(Extracted records)
..............................
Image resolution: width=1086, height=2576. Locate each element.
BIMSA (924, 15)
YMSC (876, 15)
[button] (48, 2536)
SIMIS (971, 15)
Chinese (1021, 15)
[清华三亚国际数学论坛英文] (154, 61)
..............................
**Work to complete**
Each record above is to be reproduced exactly, in full.

**Response area**
Image resolution: width=1086, height=2576. Locate each element.
BIMSA (924, 15)
YMSC (876, 15)
[button] (48, 2536)
SIMIS (971, 15)
Chinese (1021, 15)
[清华三亚国际数学论坛英文] (154, 61)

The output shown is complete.